Collaborative Filtering and Social Capital

November 21st, 2008 | Peter Ferne, Jiva Technology

Recently I have been thinking about how we can apply the techniques of collaborative filtering to people search and recommendation. Indeed we have built Beanbag Learning as a research testbed to allow us to explore possible approaches in this space. There are a number of threads which are starting to come together: collaborative filtering, the social graph, peer to peer, Whuffie and solar magnitude, openness and mutability. I'll outline them below and try to link to some of the wide range of conversations going on which link these seemingly disparate areas.

Collaborative Filtering

Research into collaborative filtering and recommender systems has been given a huge boost by the Netflix Prize and by the availability of datasets and web APIs from people such as Last.fm, del.icio.us and MovieLens.

I attended this year's Recommender Systems conference in Lausanne, RecSys 2008, which was kicked off by a great overview of recent progress in the the field by Yehuda Koren, part of the BellKor team leading the pack in the Netflix prize, who has recently left AT&T Research for Yahoo.

Although most of the talks were presentations of academic papers there was also a strong industry presence from both bigger players like BT, Yahoo and Last.fm and from startups such as ourselves. Strands, who offer their recommender system as a web service, even ran a $100k prize competition for recommender startups, won by Gravity R&D (although my vote would have gone to Iletken).

Interesting and useful as the conference was it focused on people recommending things, usually movies, music or reading matter. What lifts people search above a directory listing is recommendations of people by other people.

The Social Graph

The whole notion of mapping and opening up the social graph is very much in the air at the moment. To mention only a few highlights, in the last year or so we have had: Brad Fitzpatrick and David Recordon's Thoughts on the Social Graph, Six Apart Opening the Social Graph, the launch of the Social Graph API by Google, a Foo Camp and two conferences, Graphing Social Patterns West and East, from O'Reilly.
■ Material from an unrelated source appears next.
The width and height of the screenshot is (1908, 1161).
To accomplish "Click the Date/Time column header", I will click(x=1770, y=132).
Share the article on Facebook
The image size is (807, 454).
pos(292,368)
Of course the roots of this are deep, reaching back at least as far as the Semantic Web FOAF project in 2000 and XFN in 2003.

You may have seen the recent VentureBeat coverage of Aardvark.im, still in closed beta at the time of writing, described as Yahoo Answers meets Twitter -- but better. This is particularly interesting for me as it's quite close to what we are doing with HTH.

Buzz Andersen did a nice post last week on Ambient Recommendation which put me in mind of something I had read in Ben Russell's seminal Headmap Manifesto a few years back which also envisaged utilizing the social graph within the context of location aware devices:

..show me all the restaurants my friends like within a mile radius.

... the information you are receiving is not just a broadcast that lists the nearest Starbucks and McDonalds, but information based on your personal profile and the suggestions and opinions of your peers.

Peer to Peer

At the O'Reilly P2P Conference in Washington in 2001 I was fortunate enough to attend a BoF ('Birds of a Feather' session) on NeuroGrid by Sam Joseph, then at the University of Tokyo, now at the University of Hawaii. His simple but powerful notion of Semantic Query Routing struck me then as brilliant and is something which has stayed with me, lurking in the nether regions of my brain, ever since.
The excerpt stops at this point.